• _Saved data entries_:
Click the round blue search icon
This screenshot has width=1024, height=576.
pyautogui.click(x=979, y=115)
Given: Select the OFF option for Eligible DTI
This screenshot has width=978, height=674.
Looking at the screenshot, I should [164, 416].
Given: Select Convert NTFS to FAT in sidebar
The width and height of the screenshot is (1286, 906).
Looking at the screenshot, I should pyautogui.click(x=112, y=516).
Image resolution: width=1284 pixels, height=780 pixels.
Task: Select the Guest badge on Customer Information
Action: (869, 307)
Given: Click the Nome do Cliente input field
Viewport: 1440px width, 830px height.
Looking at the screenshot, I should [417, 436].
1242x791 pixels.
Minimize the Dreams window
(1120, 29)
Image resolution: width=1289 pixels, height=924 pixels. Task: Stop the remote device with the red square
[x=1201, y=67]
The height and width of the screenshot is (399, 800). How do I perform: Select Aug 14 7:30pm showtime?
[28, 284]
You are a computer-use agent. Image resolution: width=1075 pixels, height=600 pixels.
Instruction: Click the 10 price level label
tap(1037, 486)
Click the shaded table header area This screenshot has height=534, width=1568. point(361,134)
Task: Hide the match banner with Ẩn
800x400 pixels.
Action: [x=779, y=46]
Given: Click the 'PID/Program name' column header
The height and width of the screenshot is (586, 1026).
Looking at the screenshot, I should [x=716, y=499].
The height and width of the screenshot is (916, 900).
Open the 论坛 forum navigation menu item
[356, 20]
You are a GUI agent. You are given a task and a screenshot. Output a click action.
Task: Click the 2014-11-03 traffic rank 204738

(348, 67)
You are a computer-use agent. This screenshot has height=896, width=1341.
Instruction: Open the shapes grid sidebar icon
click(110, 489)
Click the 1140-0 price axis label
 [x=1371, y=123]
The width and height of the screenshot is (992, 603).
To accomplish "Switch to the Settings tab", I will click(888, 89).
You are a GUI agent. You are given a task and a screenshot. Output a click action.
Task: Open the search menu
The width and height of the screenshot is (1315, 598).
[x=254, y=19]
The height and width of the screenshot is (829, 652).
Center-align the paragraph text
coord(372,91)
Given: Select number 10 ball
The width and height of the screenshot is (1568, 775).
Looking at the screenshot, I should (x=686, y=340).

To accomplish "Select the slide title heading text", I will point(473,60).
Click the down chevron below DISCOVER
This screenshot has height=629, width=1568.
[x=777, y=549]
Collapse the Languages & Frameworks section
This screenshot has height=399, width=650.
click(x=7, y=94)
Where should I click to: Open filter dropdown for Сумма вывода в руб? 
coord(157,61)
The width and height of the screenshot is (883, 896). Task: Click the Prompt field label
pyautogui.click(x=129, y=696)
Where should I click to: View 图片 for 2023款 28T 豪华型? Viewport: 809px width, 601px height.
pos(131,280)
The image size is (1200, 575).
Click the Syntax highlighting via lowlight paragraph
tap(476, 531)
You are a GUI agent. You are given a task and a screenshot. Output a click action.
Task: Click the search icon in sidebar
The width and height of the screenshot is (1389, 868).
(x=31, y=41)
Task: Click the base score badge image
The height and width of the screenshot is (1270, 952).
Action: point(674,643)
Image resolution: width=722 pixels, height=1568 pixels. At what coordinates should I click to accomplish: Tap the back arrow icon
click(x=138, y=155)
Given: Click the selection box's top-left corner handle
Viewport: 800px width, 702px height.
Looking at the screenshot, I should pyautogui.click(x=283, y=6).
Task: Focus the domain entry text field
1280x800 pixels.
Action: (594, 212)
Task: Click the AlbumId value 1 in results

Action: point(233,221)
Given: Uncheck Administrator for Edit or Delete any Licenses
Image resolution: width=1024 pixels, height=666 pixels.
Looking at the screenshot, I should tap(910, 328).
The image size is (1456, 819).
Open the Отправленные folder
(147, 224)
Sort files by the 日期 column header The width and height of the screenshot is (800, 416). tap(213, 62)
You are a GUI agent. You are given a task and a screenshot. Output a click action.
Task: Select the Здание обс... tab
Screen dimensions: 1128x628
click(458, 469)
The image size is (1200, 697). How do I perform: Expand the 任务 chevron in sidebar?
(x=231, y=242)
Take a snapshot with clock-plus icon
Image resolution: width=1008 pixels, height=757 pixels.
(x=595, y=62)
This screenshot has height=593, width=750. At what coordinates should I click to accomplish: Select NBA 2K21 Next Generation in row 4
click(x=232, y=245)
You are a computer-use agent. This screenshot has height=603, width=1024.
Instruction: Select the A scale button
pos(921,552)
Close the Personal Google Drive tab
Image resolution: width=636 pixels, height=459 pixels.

• _What you have to do_: Across the data above, how many lines include the word "search"? Give only the count.

• _Your response_: 3